Big Muddy owns refuge tracts in eight counties, encompassing 8,654 acres. J.C. Bryant, Big Muddy’s first manager, said the change in the habitats since the project’s beginning in 1994 is remarkable.

“I think it’s amazing. When I looked at the land in 1994, it was a devastated environment, and the sociology was devastating — people were hurting,” he said. “After various agencies bought some land and took it out of farming, I’ve seen it come back.”

Williamson, however, thinks agricultural markets have been hurt by taking land out of production.

“I was taught that the job of the American farmer is to feed the world, and 70 percent of people in the world are hungry,” he said. “We’re losing our markets to other countries — South America now produces more soybeans than we do.”

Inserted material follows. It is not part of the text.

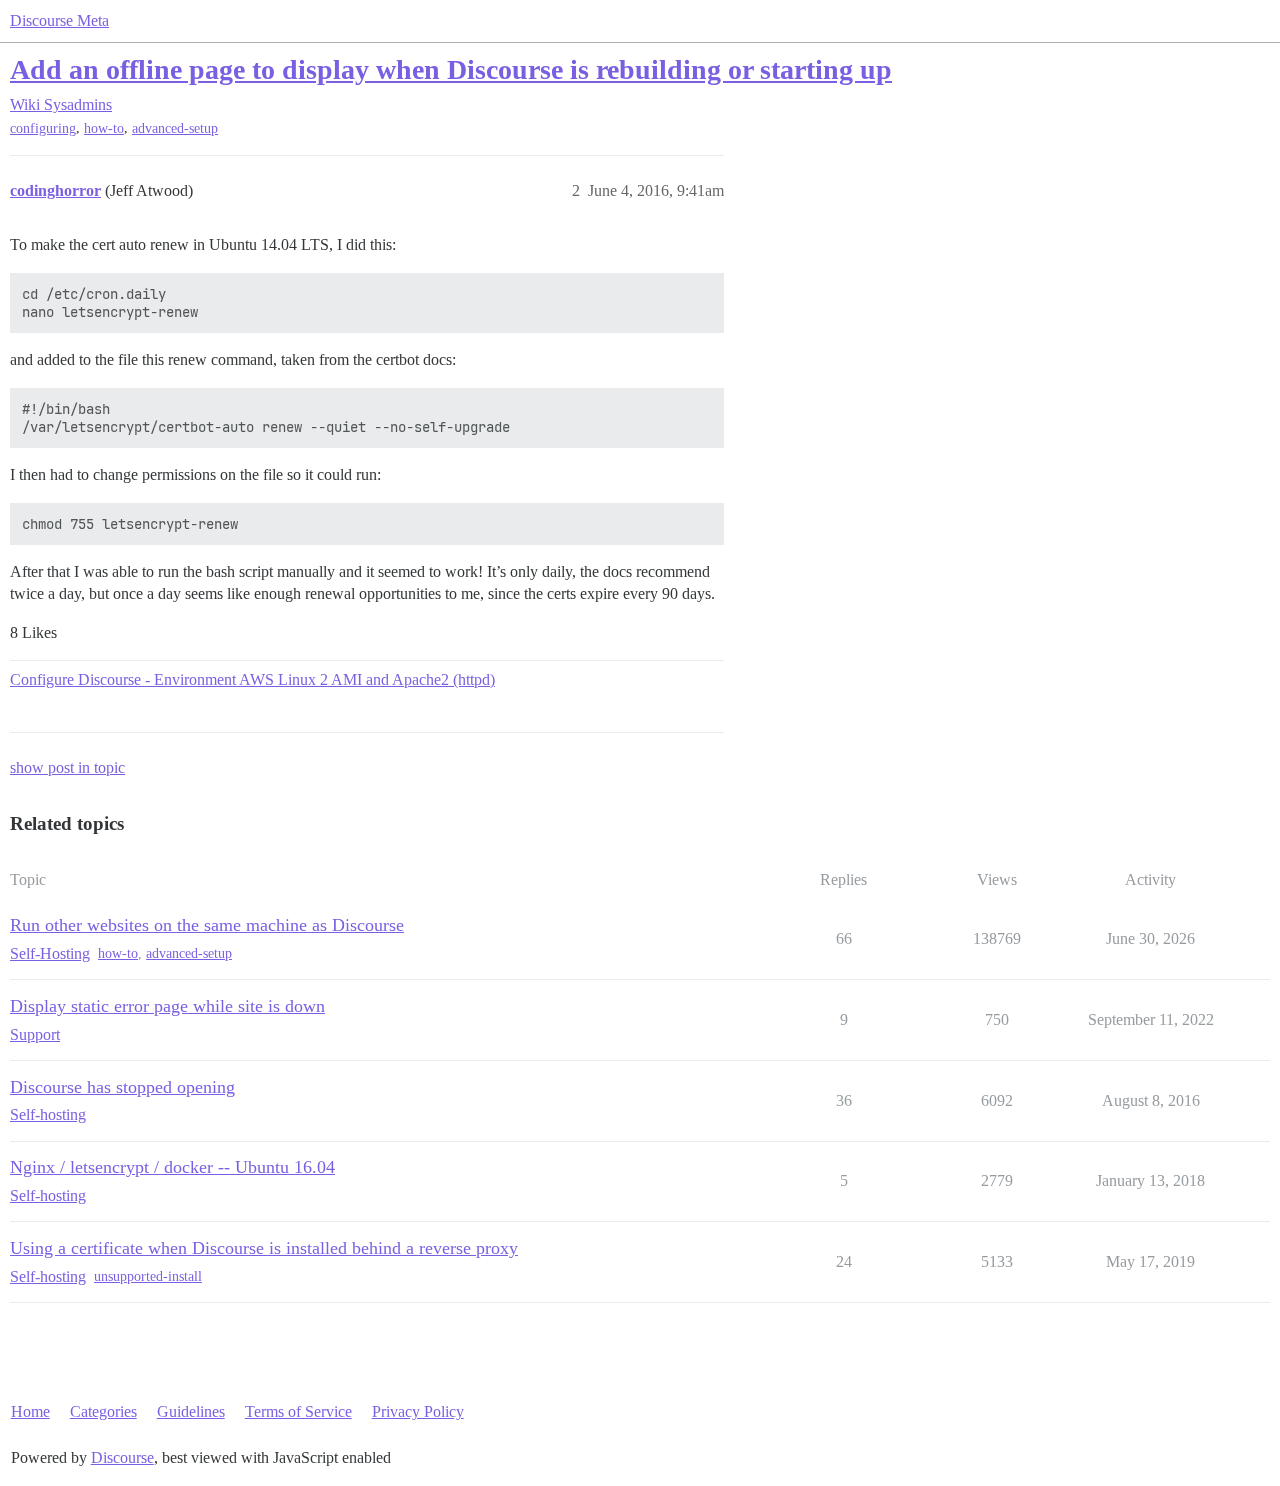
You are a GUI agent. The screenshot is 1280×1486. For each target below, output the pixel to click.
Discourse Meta (59, 20)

Schroer said that while the habitats do take some land out of production, the new growth helps farmers.

“A lot of our lands are reforested, which helps slow down the waters and can help protect crops,” he said. “Some don’t have the understanding that the more we’re able to do, it helps them. We’re not going to go in and try to take over anything.”

Williamson said he has many friends who have sold their land to conservation agencies for various reasons, and he doesn’t begrudge them.

“I realize restoring my land was a considerable expense, and an economist would have said it wasn’t worth it,” he said. “But farmers are stubborn, and we don’t like to change our ways. We spend money on our land to grow crops because that’s what we do.”